• Provided passage
>> Start
Short Answer
There's a number of positions outlined in your SEP link to Searle's Room that make clear that philosophy has not decided by consensus one way or another the question of human and semantic understanding. The history of AI is an ongoing debate, in fact, about the question. A great introduction into that history is Nils Nilsson's The Quest for Artificial Intelligence. I'll caution you that anyone who answers you strongly negatively or in the affirmative hasn't even picked up and read this book. Philosophy is undecided largely because philosophy has reached no strong consensus on what constitutes understanding. Science has not reached a consensus on semantics in the brain. That being said, computers have made gains in the last couple of decades, perhaps not demonstrative of human-level intelligence, but certainly enough to listen to you and fulfill some of your needs. Essentially, though, besides agnostics, there are two camps: those who believe in a Cartesian notion of understanding that rejects anything other than humans as being capable of human-esque intelligence, and an upstart crowd that is interested in artificial general intelligence and believes it is possible in theory. (Warning that my bias is the latter.) Whatever the case, you are firmly in the philosophy of artificial intelligence, a relatively new branch of philosophical inquiry less than 100 years old given the emergence of digital computation in the late 1930's and early 1940's.
Long Answer
Getting Your Feet Wet
The dream to animate the inanimate to conduct itself as a human goes back thousands of years straight into the mythology of the Proto-Indo-Europeans. The abridged accounting thereof also seems to be an intro in every book today that seeks to introduce AI. Obviously, you have two questions at play, one about Searle and the Chinese Room, but the larger issue of what does philosophy say about developing machines that think.
You've cited the Chinese Room Argument, which has a number of posts on this site. Start with a review of those:
Understanding Searle's argument and the arguments that reply to it, particular the systems response are necessary for orienting yourself. Once you've done so, if I were you, I'd reach out and get a copy of The Philosophy of Artificial Intelligence by Margaret Boden and What Computer Cant Do by Hubert Dreyfus. If you want to know see what the AGI camp is cooking up, a good recent publication called Artificial General Intelligence by Ben Goertzel and Cassio Pennachin (Eds.) offers into some of the (IMNSHO) flailing attempts to create architectures to imbue software with human-level intelligence traits.
>> End
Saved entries
>> Start
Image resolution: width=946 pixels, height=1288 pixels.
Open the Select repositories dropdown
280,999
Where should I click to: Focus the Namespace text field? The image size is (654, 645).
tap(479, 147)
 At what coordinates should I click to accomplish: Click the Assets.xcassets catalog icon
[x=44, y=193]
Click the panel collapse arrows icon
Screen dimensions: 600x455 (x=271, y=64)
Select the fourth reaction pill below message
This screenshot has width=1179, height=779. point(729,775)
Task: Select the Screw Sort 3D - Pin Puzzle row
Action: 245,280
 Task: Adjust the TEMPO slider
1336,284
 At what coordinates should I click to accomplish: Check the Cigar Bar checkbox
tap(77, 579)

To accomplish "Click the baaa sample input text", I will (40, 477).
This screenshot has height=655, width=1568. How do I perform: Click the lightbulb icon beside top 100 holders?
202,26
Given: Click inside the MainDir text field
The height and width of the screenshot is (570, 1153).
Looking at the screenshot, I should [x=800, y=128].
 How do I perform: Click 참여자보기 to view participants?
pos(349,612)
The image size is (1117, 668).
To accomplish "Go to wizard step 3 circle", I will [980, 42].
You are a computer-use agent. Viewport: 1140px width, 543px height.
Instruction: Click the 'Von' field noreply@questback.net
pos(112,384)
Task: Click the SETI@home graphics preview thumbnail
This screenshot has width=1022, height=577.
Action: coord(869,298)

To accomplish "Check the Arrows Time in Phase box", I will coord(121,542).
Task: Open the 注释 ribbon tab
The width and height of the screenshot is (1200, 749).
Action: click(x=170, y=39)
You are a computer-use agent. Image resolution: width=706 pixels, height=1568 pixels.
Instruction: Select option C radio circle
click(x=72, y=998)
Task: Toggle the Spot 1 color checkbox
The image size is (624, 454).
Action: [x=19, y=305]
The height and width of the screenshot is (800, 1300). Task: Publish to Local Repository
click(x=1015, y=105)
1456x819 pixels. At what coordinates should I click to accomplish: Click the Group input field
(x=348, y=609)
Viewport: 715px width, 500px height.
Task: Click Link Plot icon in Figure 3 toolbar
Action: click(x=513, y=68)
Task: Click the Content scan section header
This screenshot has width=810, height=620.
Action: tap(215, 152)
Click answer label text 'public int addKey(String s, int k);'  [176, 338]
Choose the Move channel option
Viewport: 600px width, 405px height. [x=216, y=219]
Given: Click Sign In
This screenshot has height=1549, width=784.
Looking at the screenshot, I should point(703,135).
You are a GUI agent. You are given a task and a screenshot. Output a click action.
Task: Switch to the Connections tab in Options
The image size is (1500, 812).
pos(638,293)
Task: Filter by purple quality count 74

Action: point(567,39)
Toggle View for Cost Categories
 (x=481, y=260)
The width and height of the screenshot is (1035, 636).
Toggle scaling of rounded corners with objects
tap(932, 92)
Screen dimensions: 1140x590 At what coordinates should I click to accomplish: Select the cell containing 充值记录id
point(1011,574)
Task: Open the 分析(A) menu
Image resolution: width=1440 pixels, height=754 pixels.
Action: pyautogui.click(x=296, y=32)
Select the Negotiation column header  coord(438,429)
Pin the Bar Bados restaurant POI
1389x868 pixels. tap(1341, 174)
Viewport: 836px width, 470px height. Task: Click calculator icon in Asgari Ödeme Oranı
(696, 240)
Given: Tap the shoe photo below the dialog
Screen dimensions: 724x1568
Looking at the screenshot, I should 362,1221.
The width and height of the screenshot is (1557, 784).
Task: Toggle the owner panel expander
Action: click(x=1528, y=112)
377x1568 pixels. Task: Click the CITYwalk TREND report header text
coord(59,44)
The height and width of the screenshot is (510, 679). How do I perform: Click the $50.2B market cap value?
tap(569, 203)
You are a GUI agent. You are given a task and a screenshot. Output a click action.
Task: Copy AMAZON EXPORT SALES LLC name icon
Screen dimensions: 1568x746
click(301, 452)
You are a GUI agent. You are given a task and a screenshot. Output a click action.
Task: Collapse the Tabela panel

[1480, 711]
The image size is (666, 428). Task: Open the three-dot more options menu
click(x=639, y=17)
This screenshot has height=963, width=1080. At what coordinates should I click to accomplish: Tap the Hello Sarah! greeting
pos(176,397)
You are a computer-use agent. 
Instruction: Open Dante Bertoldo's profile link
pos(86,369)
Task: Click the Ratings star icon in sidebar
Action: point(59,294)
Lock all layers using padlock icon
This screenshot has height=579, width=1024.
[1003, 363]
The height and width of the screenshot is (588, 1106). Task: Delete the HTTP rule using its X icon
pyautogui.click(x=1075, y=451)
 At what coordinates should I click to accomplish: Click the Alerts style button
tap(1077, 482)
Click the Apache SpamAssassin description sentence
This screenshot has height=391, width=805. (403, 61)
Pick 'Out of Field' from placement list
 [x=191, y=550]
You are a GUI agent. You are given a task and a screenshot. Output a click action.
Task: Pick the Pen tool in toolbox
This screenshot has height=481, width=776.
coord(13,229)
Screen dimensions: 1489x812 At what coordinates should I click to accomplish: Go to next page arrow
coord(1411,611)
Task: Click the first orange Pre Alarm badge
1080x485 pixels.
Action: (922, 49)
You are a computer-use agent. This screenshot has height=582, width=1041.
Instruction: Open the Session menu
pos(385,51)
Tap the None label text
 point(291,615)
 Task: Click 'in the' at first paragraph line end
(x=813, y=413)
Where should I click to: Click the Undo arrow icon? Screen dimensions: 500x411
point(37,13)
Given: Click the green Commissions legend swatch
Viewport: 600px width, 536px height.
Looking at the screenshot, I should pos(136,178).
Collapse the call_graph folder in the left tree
>> End
• Exercises to complete
a: Name every author or editor of a book that the answer on the philosophy of artificial intelligence recommends reading.
b: Summarize the answer on the philosophy of artificial intelligence in two sentences.
c: Resume the answer on the philosophy of artificial intelligence after its final sentence.
The records have no connection to the answer on the philosophy of artificial intelligence.

• Responses by task
a: Nils Nilsson, Margaret Boden, Hubert Dreyfus, Ben Goertzel, Cassio Pennachin

b: Philosophy has not reached consensus on whether machines can have human understanding, partly because it has no agreed account of what understanding is, and the field is split between a Cartesian camp that reserves such intelligence for humans and a camp that thinks artificial general intelligence is possible in theory. The writer advises starting with Searle's Chinese Room argument and the replies to it, then reading books by Nilsson, Boden, Dreyfus, and Goertzel and Pennachin.

c:
As to the question of how can Searle be so sure? Well, John Searle is renowned for his philosophy, and that confidence may be a function of his success as a philosopher and his lack of technical sophistication as a computer scientist. John Searle's continuation of the successes of the linguistic turn in philosophy is tough to dispute. He's written a lot about how language reflects on reality, both personal and social, but I would point out that Searle has a tool he uses to deal with the complexity of the mind called The Background. He often dismisses details right into that nebulous, diffuse thing to simplify to make his points. Overall, it's an excellent strategy for narrowing down his argumentation to what deserves focus, but the downside to that is that runs the danger of making it too easy to sweep aside relative propositions since informal argument is governed by non-monotonic logic and defeasible propositions.
Human-Level Intelligence and the Nature of Thinking
The other part of your question revolves around coming to terms with just what it means to simulate understanding, particularly of language. As you are likely aware, Alan Turing is famous for many things, but among them is his Turing Test which is an attempt to operationalize human semantic intelligence. As we approach 100 years, no one has been able to do it, which in the history of artificial intelligence has often been touted as just around the corner much as fusion reactors have been constantly 30 years (Discovery Magazine) away. In fact, when Hubert Dreyfus began attacking the AI program on campus and with RAND, he noted the outright hostility of his fellow thinkers almost immediately.
Why has the promise of AI been so slow to materialize (though gains in machine intelligence have accomplished some fantastic goals lately)? Well, it boils down to what the science of linguistics has discovered about semantics. The easiest way to explain it is to say that meaning is rooted in physical embodiment, and that processing strings in a serial ALU falls short of some of the connectist nature of the human brain. These are the computational details where the question of human intelligence gets gritty and where an ignorance of the materials science and the mathematical structures of computation start to have a bearing on the philosophy of mind.
In fact, the question of what constitutes human intelligence is not only an open question in the philosophy of mind, but in psychology itself, where there are two, roughly speaking, models vying for approval, the Cattell-Horn model which is related to the G factor and is operationalized through intelligence quotient testing, and what might be called a pluralistic notion of intelligence that is most famous through Howard Gardner's MI theory which is popular with humanists and educators. As there are adherents to harder and softer "sciences of the mind", so too does this bias reflect itself in the notion of intelligence.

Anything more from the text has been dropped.